BEGIN SUPPLIED RECORDS

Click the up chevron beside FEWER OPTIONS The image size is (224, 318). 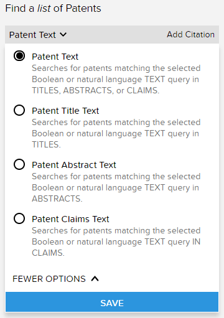click(x=95, y=279)
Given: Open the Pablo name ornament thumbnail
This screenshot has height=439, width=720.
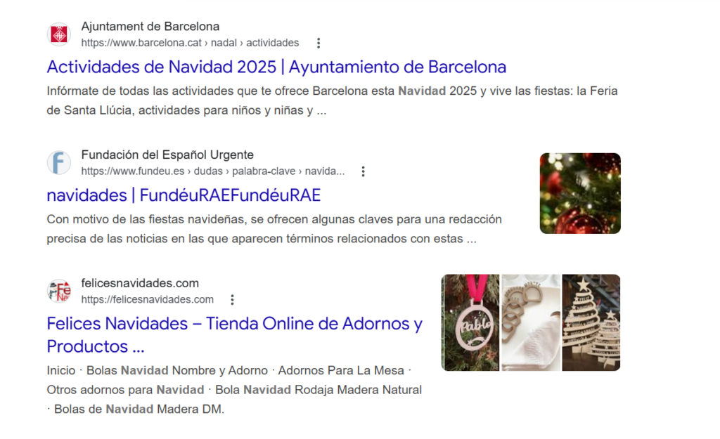Looking at the screenshot, I should point(470,322).
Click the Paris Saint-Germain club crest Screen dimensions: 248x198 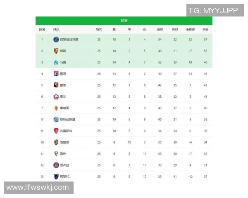coord(56,40)
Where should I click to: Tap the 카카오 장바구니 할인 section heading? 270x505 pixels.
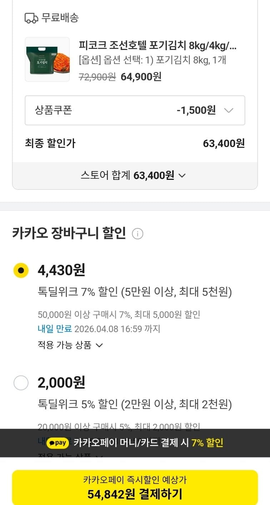point(69,233)
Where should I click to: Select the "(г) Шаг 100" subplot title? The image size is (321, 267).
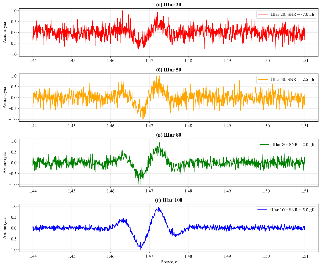(x=169, y=200)
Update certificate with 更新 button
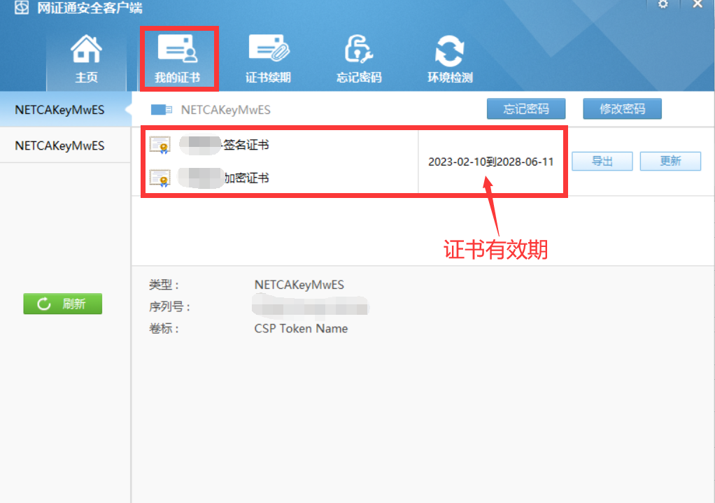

END SUPPLIED RECORDS

■ WORK ITEM
Only the lines from the one containing "Where should I click to: Select" through the last line of the entries above belong in the copy; reproduce them exactly and drop every picture.

■ EXERCISE OUTPUT
Where should I click to: Select the "(г) Шаг 100" subplot title? The image size is (321, 267).
(x=169, y=200)
Update certificate with 更新 button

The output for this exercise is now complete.